Our rulers, informers, and caregivers have failed us, leaving a legacy of fracturing trust.

Rulers Have Failed Us

“Those who do not learn history are doomed to repeat it,” argued George Santayana. Mark Twain humorously agreed: "History doesn't repeat itself, but it does rhyme."

Both get at Meynell’s injunction against the betrayals of rulers in the past and their influence on present mistrust:

We easily forget that while the past is now “fixed,” it never was while options were weighed and choices made. The world then lives with the consequences. What our generation tends to overlook, whether willfully or not, is that our options are inevitably shaped by the past. History matters. Always. (19)

Meynell helpfully traces the missteps and betrayals of important leaders through the march of twentieth century history, including:

  • The intransigent leadership of the Officer Class during WWI;
  • The secretive leadership of Woodrow Wilson and the League of Nations;
  • The conspiring leadership of the CIA and KGB;
  • The manipulative leadership of Kennedy and Nixon.

Given his carefully researched illustrations he concludes, “There are many grounds for legitimate suspicion of those in power.” (33)

Informers Have Failed Us

Not only have rulers failed us, experts have too:

We have surely all known a sense of confused passivity after an argument between experts on a serious current affairs program…Television thrives on debate, not agreement, and depends on us returning for more.

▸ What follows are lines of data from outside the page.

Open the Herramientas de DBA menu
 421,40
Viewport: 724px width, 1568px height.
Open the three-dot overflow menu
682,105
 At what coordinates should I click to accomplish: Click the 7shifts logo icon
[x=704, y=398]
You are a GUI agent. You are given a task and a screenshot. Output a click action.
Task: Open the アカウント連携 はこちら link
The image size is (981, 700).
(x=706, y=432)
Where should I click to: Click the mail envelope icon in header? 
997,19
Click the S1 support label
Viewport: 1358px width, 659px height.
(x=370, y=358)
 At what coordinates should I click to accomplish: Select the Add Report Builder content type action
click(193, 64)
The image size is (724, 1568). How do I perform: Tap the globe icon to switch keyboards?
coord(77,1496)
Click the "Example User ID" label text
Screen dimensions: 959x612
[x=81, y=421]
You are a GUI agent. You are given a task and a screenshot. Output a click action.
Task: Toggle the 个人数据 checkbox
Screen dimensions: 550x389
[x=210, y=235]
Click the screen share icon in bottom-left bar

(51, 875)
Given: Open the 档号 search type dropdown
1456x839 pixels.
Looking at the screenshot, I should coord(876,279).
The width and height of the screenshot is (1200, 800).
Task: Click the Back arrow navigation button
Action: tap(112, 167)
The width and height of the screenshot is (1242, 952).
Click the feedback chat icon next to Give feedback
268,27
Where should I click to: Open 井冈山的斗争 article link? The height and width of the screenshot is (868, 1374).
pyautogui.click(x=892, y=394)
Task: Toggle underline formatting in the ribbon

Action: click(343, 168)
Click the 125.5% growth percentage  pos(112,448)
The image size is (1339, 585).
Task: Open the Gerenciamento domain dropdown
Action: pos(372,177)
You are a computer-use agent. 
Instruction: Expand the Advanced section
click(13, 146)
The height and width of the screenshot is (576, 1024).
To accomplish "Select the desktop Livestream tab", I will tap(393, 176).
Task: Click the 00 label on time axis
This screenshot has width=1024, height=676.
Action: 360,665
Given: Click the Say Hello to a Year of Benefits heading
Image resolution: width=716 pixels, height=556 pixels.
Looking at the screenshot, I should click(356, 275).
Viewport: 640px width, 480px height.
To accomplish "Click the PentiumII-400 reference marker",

But we are left none the wiser. (36)

People now seem more apt to follow the person who had the better “effect” than the person who had the better argument. Meynell outlines three factors that compound this "problem of experts":

  1. The increasing specialization of knowledge and scholarship. “knowledge is now too fragmented to be unified,” which leads Meynell to ask: “Faced with such divergence, how can anyone come to conclusions about what is true?” (38)
  2. The way experts often function in the public square. Meynell references Walter Lippmann’s “the manufactured consent,” in which professionals endorse products to sway the public. Yet a recent survey illustrates a breakdown: 94 percent of U.S. physicians had what was termed “a relationship” with medical industries.
  3. The way informers warp data to achieve desired results. Apparently a third of scientific medical researchers admitted anonymously to scientific fraud, nearly three-fourths have witnessed it. “When we suspect that those who inform us are concealing corporate, political, or ideological interests…the effect is corrosive.” (38–39)

Caregivers Have Failed Us

Finally, “The evidence for malpractice in the caring professions is mounting, and the institutions recognized for generations as trustworthy are no longer exempt from the culture of suspicion.” (49)

Meynell notes the reason why many have come to fear caregivers is because of “the power imbalance at the heart of every professional care relationship.” (50)

He identifies seven power relationships that have failed us and fed our culture of mistrust:

  • Individuals
  • Institutions
  • Ideologies
  • Centers of Truth
  • Savior Complexes
  • Cults
  • Particular Theologies

Meynell concludes, “The appeal of healers, therapists, and pastors is obvious — their expertise, training, wisdom. But the inevitable power imbalance offers grim potential for the exploitation of the vulnerable.” (63)

 

Wilderness of Mirrors by Mark MeynellThe agony is that we no longer trust the time-honored safe havens. (18)

This is a harsh reality, especially when one considers how true this statement is of the Church. Which is why ministers of all stripes need a Wilderness of Mirrors “to assess some of the prevailing assumptions and anxieties of our time head-on, and to fumble toward some solid ground.” (18)

And solid ground it provides! Meynell’s work shines brightest when it provides the antidote to our expectations of betrayal: the hope of the gospel. Engage his book to help those under your care cut through the cynicism and offer your people a way to trust again.